◆ Task description ◆
Output, exactly and in full, the entries that appear below.

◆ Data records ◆
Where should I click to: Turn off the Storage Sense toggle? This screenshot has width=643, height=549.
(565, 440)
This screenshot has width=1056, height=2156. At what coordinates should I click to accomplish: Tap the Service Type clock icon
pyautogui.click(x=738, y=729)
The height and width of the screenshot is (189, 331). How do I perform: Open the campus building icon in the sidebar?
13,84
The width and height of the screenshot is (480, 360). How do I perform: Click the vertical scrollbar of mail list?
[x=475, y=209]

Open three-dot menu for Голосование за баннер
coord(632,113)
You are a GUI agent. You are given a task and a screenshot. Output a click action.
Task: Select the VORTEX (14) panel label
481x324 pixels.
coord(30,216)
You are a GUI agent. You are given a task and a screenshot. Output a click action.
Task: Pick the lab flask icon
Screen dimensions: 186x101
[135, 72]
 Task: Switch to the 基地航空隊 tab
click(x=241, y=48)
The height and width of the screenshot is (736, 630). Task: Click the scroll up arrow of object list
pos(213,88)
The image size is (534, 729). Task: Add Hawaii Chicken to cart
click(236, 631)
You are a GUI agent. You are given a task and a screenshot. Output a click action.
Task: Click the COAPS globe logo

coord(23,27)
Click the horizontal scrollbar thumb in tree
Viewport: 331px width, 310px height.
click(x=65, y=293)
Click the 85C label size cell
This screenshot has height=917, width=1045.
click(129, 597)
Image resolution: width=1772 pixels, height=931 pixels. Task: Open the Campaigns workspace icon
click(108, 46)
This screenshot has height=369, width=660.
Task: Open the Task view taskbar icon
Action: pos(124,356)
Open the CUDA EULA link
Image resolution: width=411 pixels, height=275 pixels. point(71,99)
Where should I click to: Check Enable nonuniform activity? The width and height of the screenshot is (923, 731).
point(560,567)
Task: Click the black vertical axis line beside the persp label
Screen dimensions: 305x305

◆ Exercise response ◆
Where should I click to: Turn off the Storage Sense toggle? This screenshot has width=643, height=549.
(565, 440)
This screenshot has width=1056, height=2156. At what coordinates should I click to accomplish: Tap the Service Type clock icon
pyautogui.click(x=738, y=729)
The height and width of the screenshot is (189, 331). How do I perform: Open the campus building icon in the sidebar?
13,84
The width and height of the screenshot is (480, 360). How do I perform: Click the vertical scrollbar of mail list?
[x=475, y=209]

Open three-dot menu for Голосование за баннер
coord(632,113)
You are a GUI agent. You are given a task and a screenshot. Output a click action.
Task: Select the VORTEX (14) panel label
481x324 pixels.
coord(30,216)
You are a GUI agent. You are given a task and a screenshot. Output a click action.
Task: Pick the lab flask icon
Screen dimensions: 186x101
[135, 72]
 Task: Switch to the 基地航空隊 tab
click(x=241, y=48)
The height and width of the screenshot is (736, 630). Task: Click the scroll up arrow of object list
pos(213,88)
The image size is (534, 729). Task: Add Hawaii Chicken to cart
click(236, 631)
You are a GUI agent. You are given a task and a screenshot. Output a click action.
Task: Click the COAPS globe logo

coord(23,27)
Click the horizontal scrollbar thumb in tree
Viewport: 331px width, 310px height.
click(x=65, y=293)
Click the 85C label size cell
This screenshot has height=917, width=1045.
click(129, 597)
Image resolution: width=1772 pixels, height=931 pixels. Task: Open the Campaigns workspace icon
click(108, 46)
This screenshot has height=369, width=660.
Task: Open the Task view taskbar icon
Action: pos(124,356)
Open the CUDA EULA link
Image resolution: width=411 pixels, height=275 pixels. point(71,99)
Where should I click to: Check Enable nonuniform activity? The width and height of the screenshot is (923, 731).
point(560,567)
Task: Click the black vertical axis line beside the persp label
Screen dimensions: 305x305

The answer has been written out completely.